Notaras desenvainó su espada, besó la cruz del pomo y dijo:

—Es cierto como que Dios ha de juzgar a cada hombre de acuerdo con sus acciones, que el Emperador Constantino confirmó por decreto el derecho de los catalanes a Lemnos. Una caperuza de tonto es lo que os está destinada, Giustiniani, y no precisamente una corona ducal.

Ni siquiera una flecha envenenada habría herido tan mortalmente el corazón de un hombre en un momento tan decisivo. Notaras montó muy satisfecho en su caballo y se alejó. Traspuse el portillo y acudí a Giustiniani, quien al verme puso su manaza sobre mi hombro como buscando un sostén, y dijo:

—La traición y el engaño acecha por doquier a los hombres. Tal vez ni siquiera mi corazón esté completamente libre de ello; puede decirse que he luchado por Génova más que por el Emperador. Pero en esta hora tan crítica, juro combatir hasta el límite en tanto quede la menor esperanza… Sólo por mi propia gloria inmortal, para que de mí y de mi ciudad natal pueda hablarse, mientras la más pequeña piedra de estas murallas no se haya convertido en polvo. —Las lágrimas comenzaron a correr por su rostro, y persignándose repetidamente oró—: Dios sea misericordioso conmigo, pecador, y si tal es Su voluntad, entregue antes esta ciudad a los turcos que a los venecianos. Ojalá la carcoma consuma la madera de sus naves y sus velas cuelguen como pingajos. En cuanto a los griegos, no merece siquiera la pena maldecirlos; que los turcos se las entiendan con ellos.

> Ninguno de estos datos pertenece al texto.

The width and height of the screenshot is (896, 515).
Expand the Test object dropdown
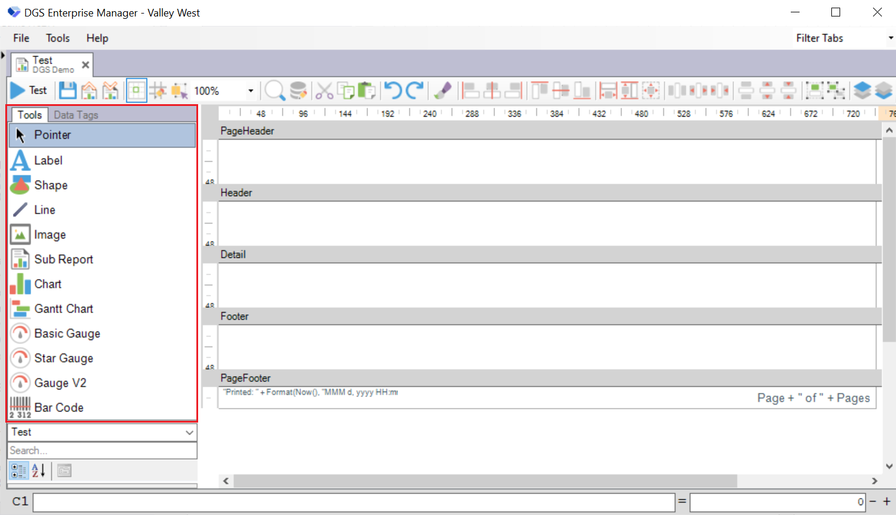pyautogui.click(x=189, y=432)
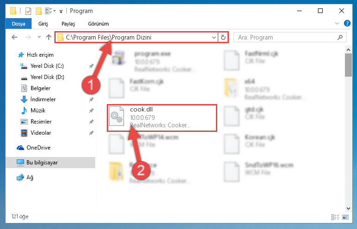Refresh the current folder view
Image resolution: width=357 pixels, height=229 pixels.
pyautogui.click(x=223, y=37)
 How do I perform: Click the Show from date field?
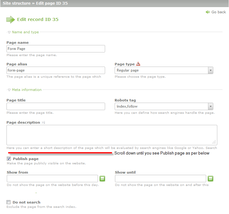pyautogui.click(x=52, y=179)
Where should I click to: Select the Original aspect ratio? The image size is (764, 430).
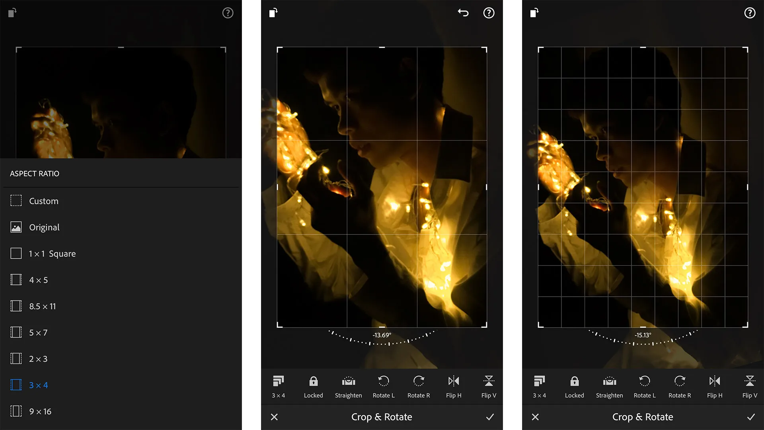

Tras esta especie de plegaria ordenó a sus hombres que arriasen el pendón purpúreo del Emperador y dejaran sólo su propio estandarte flotando al viento en la cúspide del montículo de cascotes, que es lo único que queda de la gran muralla.

La noche es de nuevo oscura y las hogueras del campamento turco iluminan las nubes. No puedo por menos de maravillarme ante las reacciones del corazón humano y el espejismo llamado honor que lleva a un calculador soldado profesional como Giustiniani a desechar su propia conveniencia y exponer su vida sólo por honor. Puesto que el Emperador, acuciado por la situación en que se encuentra, ha llegado a romper su palabra por mendigar un poco de ayuda, no sería justo condenar a Giustiniani si cancelase el trato y embarcara a sus hombres. El Sultán lo cubriría de honor y regalos si decidiera entrar a su servicio.

Indudablemente, debe de haber algo más en el hombre que el egoísmo y la ambición políticos. ¿Se esconde también algo por el estilo en Lucas Notaras, tras su insaciable ansia de poder?

Mi criado Manuel está muy ocupado contando su dinero. Mira inquietamente a todos lados y vive en la más negra de las angustias, pues no sabe dónde ocultar su tesoro para que no caiga en manos de los turcos.